Monday, October 23, 2017

SPX and COMPQ: Very Long Term Projections for Nasdaq

We're going to look at a long-term chart of the Nasdaq Composite which has potentially enormous implications.  Let's look at the chart first, then discuss the implications:

The first thing we notice about this chart is that one could argue that COMPQ has been in a secular bull market since 2002 -- except that's all that's visible on this chart, because one could actually argue on a longer-term chart that COMPQ has been in a secular bull for decades longer than that.  But since there would inevitably be debate over the tech crash and whether that ended the secular bull, we'll set that argument aside and start this bull in 2002. 

That would make the 2008 crash part of a cyclical bear within the confines of a secular bull.  If this bull market is to develop into a five-wave move (as it should), then the next bear market (red 4) will pair with the 2007-09 bear, and will likewise be a cyclical bear within a secular bull.  The bull would then resume to form the final large fifth wave, which would pair with the 2002-2007 red 1/A -- meaning the pending fifth wave could last about 5 years.

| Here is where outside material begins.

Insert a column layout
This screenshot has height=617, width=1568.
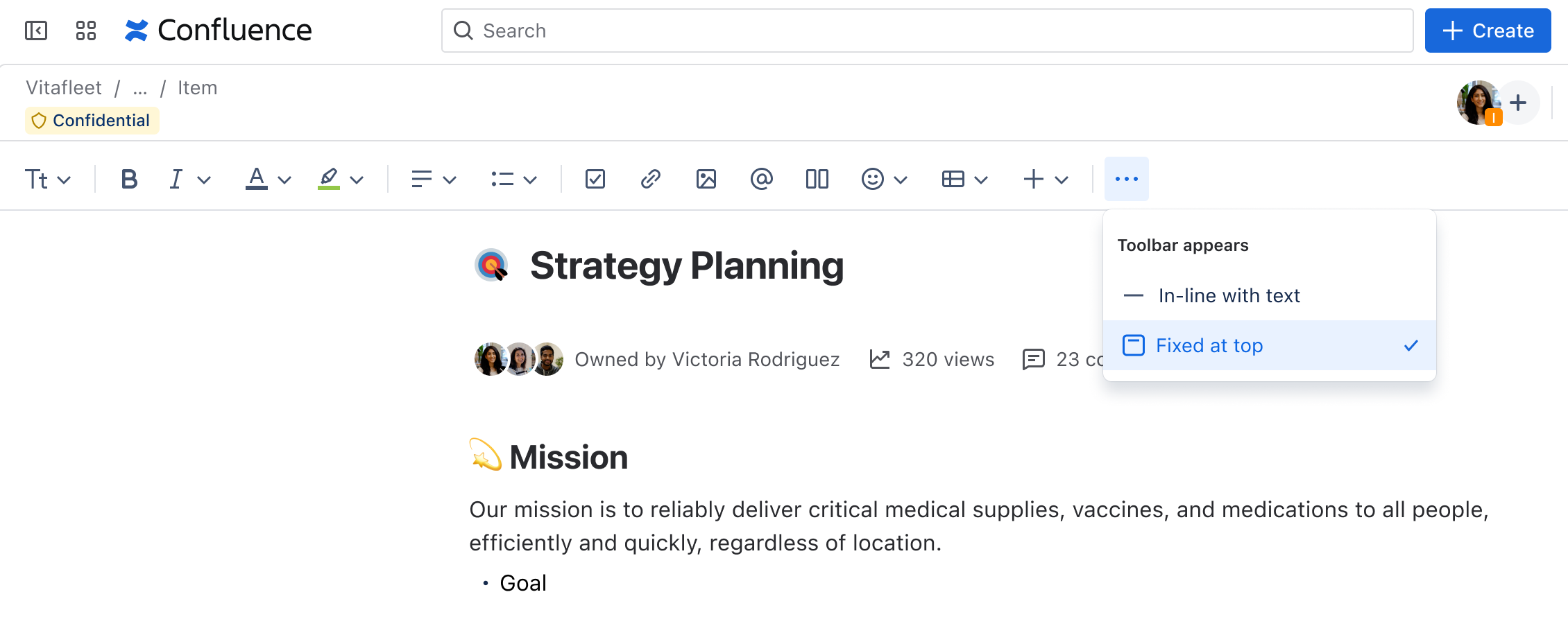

But that rally, while significant and likely strong, would truly be a "last hurrah" -- to be followed by a true secular bear market that could last many years - potentially decades.  This may fit the demographics, and may likewise fit the "time to pay the piper" argument that bears have been making for a long time regarding the Federal Reserve's Keynesian boom/bust cycles. 

Those of us who started trading sometime after 1982 haven't seen a true secular bear market.  We've only seen cyclical bears, which end in V-bottoms -- because investors still think stocks are going back up.

Secular bear markets end not with V-bottoms, but with indifference.  Secular bears kill off the first wave of investors who buy the dips.  They kill off the second wave, too, and often beyond.  By the time a secular bear market ends, nobody even wants to own stocks anymore.  Secular bears are generational bear markets.

If all of the above is correct, we can establish a tentative time frame of 2023-25 to mark the potential end of the long-term bull market -- and possibly the beginning of a truly long-term bear market.

Food for thought.

In the meantime, we're not quite there yet, and this wave seems to have at least a bit farther to run before we finally see at least a decent tradeable correction.

Near-term, still nothing that screams "top."  SPX did reach my next unofficial target zone:

In conclusion, it appears increasingly likely that the next top will be a "big one," so there's no need to front-run and we can await clear signals.  For now, the market still looks pointed at least a little bit higher, and that's all we really need to know -- although we should keep in mind that it's now at least technically possible for bull 5 to complete on the next new high.  Trade safe.